Alan Titchmarsh is a well-known gardener and TV personality in the UK. He has recently defended the traditional well managed garden that exists in Britain. This defence was in response to environmental campaigns that seek to rewild many of our gardens, parks, and countryside. Titchmarsh stated in a written representation to the British Parliament’s House of Lords that a carefully kept garden actually attracts more insects, birds, and small mammals than those areas of land that have been set aside for rewilding purposes. In other words, human activity, far from harming the environment, actually increases bio-diversity, and provides food and shelter for many more months of the year.
He said:
“Domestic gardens and well-planted parks offer an opportunity to all forms of wildlife—be they birds seeking nesting sites in hedges, berried plants that provide winter food, or shrubs that offer shelter to mammals.”1
This is borne out of his own gardening experience; he had set-aside two acres of land to grow according its own devices.
“Domestic gardens, with their greater plant diversity, offer sustenance and shelter to wildlife from March through November.
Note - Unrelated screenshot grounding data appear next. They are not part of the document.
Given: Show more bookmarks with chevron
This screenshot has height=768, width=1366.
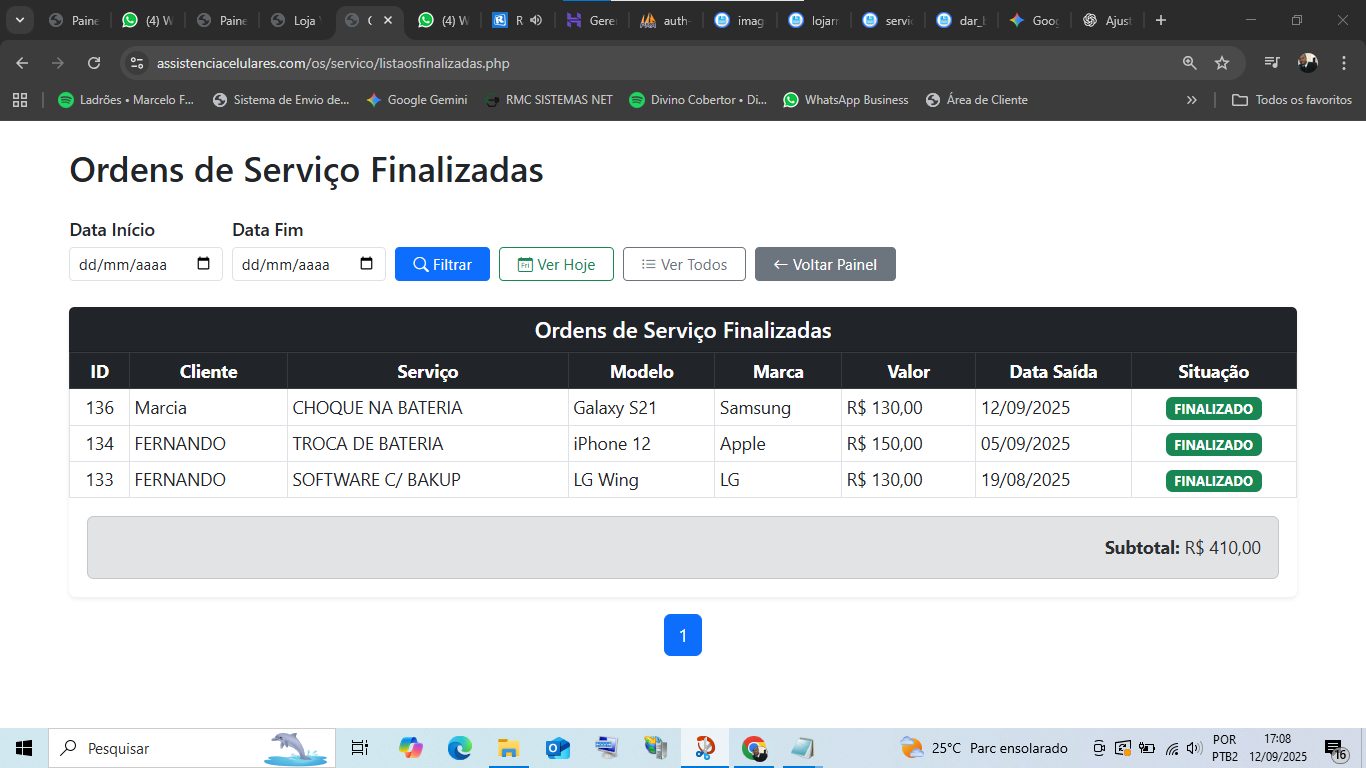Looking at the screenshot, I should pyautogui.click(x=1191, y=100).
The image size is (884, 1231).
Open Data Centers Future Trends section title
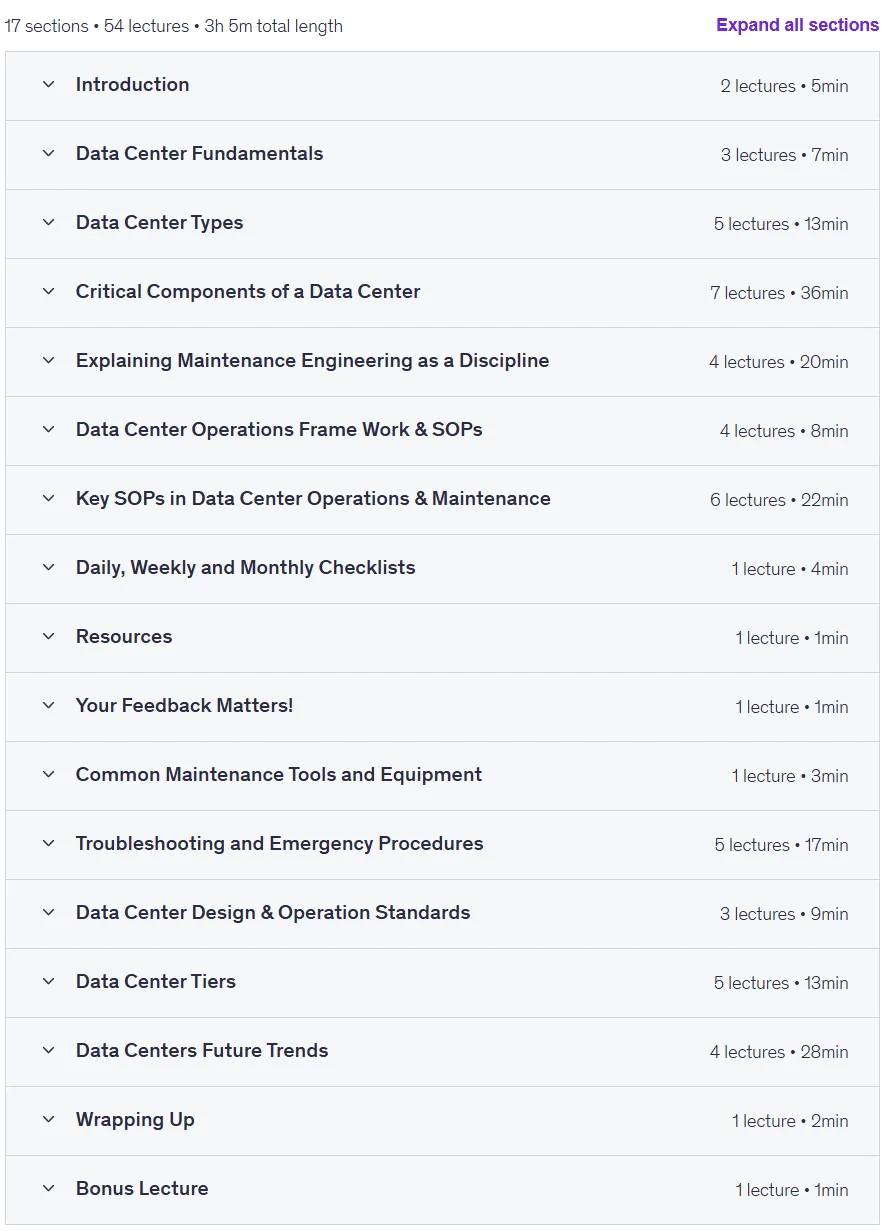202,1051
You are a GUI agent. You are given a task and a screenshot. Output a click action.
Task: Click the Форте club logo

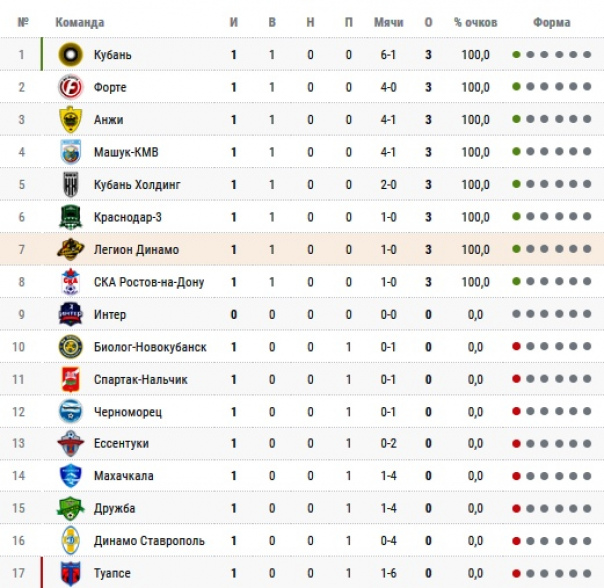69,87
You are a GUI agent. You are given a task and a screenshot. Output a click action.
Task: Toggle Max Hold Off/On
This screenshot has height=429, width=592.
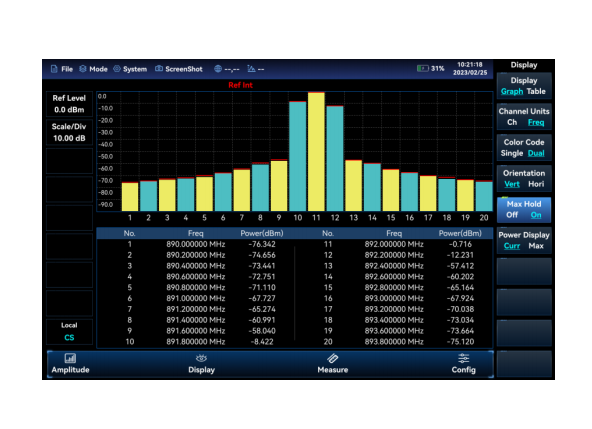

Nine months of nourishment. A rewilded garden will offer nothing but straw and hay from August to March. A four-month flowering season is the norm.…This is at odds with my experience as the custodian of a two-acre wildflower meadow and garden.…The garden is patently richer—and for longer—in the variety of insect and bird species it sustains.”1
He also drew attention to prejudice that exists against imported plants; florae which have actually helped to increase diversity of species in the UK.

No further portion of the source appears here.